As a trans woman and a rapper in a genre that has been historically misogynistic and discriminatory to the queer community, what has your experience been creating music in that genre and community, as well as a young person navigating that?
“It’s been crazy because, even when older people jam me and they’re like ‘You’re a pioneer’, ‘You inspire me so much’. This is a crazy life we live because I don’t even feel like I’m inspiring anybody. I’m just moving, I’m just doing what I feel like I want to do every day.”
“I used to have the worst social anxiety. Now, I’m in New York yelling in the deli for my sandwich”
Your lyrics are often confrontational and sexual, meanwhile your delivery is relentless. How does each of these things help with your freedom of expression?
“I like to put the thoughts [from] the backest part of my mind on the song, but also the ones at the front – never the ones in the middle. I don’t really care about anything anymore, anything anybody says. I used to have the worst social anxiety. Now, I’m in New York yelling in the deli for my sandwich.”

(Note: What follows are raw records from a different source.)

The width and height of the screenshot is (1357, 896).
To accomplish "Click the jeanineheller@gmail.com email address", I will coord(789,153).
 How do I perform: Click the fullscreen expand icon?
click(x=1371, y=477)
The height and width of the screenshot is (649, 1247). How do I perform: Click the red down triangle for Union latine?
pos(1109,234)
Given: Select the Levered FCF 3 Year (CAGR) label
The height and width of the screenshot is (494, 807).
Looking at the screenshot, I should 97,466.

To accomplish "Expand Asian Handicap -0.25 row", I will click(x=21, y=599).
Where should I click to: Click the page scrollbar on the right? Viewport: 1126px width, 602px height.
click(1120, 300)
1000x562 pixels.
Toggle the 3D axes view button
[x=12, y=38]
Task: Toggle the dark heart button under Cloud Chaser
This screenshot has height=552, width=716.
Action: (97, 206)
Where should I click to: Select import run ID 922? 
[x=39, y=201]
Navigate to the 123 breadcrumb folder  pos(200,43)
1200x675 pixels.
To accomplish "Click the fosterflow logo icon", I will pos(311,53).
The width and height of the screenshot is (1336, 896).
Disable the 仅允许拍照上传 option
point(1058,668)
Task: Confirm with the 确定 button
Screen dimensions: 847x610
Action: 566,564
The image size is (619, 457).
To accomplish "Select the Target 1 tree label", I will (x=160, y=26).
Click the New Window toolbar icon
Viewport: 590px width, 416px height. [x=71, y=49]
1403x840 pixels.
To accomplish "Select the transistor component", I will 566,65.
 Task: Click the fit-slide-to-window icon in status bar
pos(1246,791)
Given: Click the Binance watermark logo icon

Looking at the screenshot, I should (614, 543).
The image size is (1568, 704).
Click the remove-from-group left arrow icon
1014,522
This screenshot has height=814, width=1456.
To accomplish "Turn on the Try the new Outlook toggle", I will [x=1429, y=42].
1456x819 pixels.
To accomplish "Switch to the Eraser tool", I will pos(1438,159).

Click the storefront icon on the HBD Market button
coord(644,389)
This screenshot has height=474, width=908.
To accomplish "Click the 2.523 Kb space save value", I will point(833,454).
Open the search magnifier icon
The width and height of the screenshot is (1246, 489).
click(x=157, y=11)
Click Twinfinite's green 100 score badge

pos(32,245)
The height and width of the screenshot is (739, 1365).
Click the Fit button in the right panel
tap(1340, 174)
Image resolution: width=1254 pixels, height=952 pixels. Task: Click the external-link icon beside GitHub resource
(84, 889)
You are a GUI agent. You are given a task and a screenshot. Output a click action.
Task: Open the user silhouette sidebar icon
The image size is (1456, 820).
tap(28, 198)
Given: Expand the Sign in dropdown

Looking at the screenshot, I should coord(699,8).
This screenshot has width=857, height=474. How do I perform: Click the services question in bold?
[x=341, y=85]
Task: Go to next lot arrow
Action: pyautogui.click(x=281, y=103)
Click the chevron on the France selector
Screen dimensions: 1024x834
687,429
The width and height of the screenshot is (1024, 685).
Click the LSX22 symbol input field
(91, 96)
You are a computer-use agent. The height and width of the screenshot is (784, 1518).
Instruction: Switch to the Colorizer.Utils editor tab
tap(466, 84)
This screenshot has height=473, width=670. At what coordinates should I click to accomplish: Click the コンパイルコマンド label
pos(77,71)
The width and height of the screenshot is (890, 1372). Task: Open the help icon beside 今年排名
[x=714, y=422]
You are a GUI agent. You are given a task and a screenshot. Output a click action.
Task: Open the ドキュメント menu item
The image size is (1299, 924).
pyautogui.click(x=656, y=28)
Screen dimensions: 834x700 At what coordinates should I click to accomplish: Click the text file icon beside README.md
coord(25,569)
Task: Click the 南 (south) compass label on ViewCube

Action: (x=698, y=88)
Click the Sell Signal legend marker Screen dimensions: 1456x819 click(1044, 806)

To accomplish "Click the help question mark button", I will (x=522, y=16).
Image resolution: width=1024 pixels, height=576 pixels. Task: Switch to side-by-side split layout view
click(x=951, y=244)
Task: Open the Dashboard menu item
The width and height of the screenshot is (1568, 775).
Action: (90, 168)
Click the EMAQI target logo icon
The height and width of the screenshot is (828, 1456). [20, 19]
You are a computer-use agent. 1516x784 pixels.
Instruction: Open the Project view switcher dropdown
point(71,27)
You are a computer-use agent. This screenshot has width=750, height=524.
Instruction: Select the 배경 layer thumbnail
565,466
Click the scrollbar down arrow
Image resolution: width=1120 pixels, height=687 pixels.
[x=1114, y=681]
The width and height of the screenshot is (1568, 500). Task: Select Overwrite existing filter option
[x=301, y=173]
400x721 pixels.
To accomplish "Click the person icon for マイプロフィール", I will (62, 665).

I can’t imagine you being an anxious person because of your whole demeanour and performance.
“Oh yeah, it’s terrible. When it comes to strangers, I don’t care. But even now, when I got photo shoots for modelling, I don’t talk that much because I just get so nervous around new people.”
How do you find that other part of yourself when it comes to music and performing or recording?
“The way my brain is wired, I like logic a lot, and it’s just not logical or beneficial for me to be anxious. So, after a while I’m like, ‘OK, girl – stand up. You must stand up.’ I was doing so many shows, meeting so many new people and I was always so anxious. And I was like, I need to talk to these people, I need to learn new things.
“It was really hard, I used to get so anxious just because of a simple notification. It was debilitating, destroying me. Once I realised I had that free will, I could really not care.”